-- start RAW RECORDS --
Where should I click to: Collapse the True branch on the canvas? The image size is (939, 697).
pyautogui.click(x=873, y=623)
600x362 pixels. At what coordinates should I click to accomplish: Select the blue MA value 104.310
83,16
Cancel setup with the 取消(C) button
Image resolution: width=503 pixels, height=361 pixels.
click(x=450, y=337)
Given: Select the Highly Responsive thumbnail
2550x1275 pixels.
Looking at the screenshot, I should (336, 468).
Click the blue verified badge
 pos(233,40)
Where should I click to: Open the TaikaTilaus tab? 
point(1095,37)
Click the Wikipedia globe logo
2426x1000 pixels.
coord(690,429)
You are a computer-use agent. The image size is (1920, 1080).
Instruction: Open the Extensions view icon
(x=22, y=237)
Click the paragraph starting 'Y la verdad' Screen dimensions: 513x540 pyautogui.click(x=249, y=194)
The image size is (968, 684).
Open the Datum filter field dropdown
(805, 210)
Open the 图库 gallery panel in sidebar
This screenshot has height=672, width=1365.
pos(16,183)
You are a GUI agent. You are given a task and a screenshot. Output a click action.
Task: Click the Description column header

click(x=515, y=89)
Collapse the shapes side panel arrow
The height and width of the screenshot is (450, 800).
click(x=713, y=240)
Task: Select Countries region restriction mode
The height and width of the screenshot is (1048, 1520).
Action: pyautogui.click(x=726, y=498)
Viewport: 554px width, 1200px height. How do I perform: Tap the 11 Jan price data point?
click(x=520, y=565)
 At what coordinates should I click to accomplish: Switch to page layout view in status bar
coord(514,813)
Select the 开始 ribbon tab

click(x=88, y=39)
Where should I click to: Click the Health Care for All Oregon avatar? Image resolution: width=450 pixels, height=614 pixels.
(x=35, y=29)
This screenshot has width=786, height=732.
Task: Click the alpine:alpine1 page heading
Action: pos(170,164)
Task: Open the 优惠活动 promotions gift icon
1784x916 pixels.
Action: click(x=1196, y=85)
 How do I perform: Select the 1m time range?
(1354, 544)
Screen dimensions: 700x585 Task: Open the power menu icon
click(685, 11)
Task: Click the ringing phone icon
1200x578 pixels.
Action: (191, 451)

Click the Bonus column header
-- end RAW RECORDS --
**WORK TO DO**. Revise the listing from its first line through the line containing "Action: pyautogui.click(x=726, y=498)", inclusive, replacing "thumbnail" with "preview image" and leaving all else unchanged.

**OUTPUT FOR THIS TASK**.
Where should I click to: Collapse the True branch on the canvas? The image size is (939, 697).
pyautogui.click(x=873, y=623)
600x362 pixels. At what coordinates should I click to accomplish: Select the blue MA value 104.310
83,16
Cancel setup with the 取消(C) button
Image resolution: width=503 pixels, height=361 pixels.
click(x=450, y=337)
Given: Select the Highly Responsive preview image
2550x1275 pixels.
Looking at the screenshot, I should (336, 468).
Click the blue verified badge
 pos(233,40)
Where should I click to: Open the TaikaTilaus tab? 
point(1095,37)
Click the Wikipedia globe logo
2426x1000 pixels.
coord(690,429)
You are a computer-use agent. The image size is (1920, 1080).
Instruction: Open the Extensions view icon
(x=22, y=237)
Click the paragraph starting 'Y la verdad' Screen dimensions: 513x540 pyautogui.click(x=249, y=194)
The image size is (968, 684).
Open the Datum filter field dropdown
(805, 210)
Open the 图库 gallery panel in sidebar
This screenshot has height=672, width=1365.
pos(16,183)
You are a GUI agent. You are given a task and a screenshot. Output a click action.
Task: Click the Description column header

click(x=515, y=89)
Collapse the shapes side panel arrow
The height and width of the screenshot is (450, 800).
click(x=713, y=240)
Task: Select Countries region restriction mode
The height and width of the screenshot is (1048, 1520).
Action: pyautogui.click(x=726, y=498)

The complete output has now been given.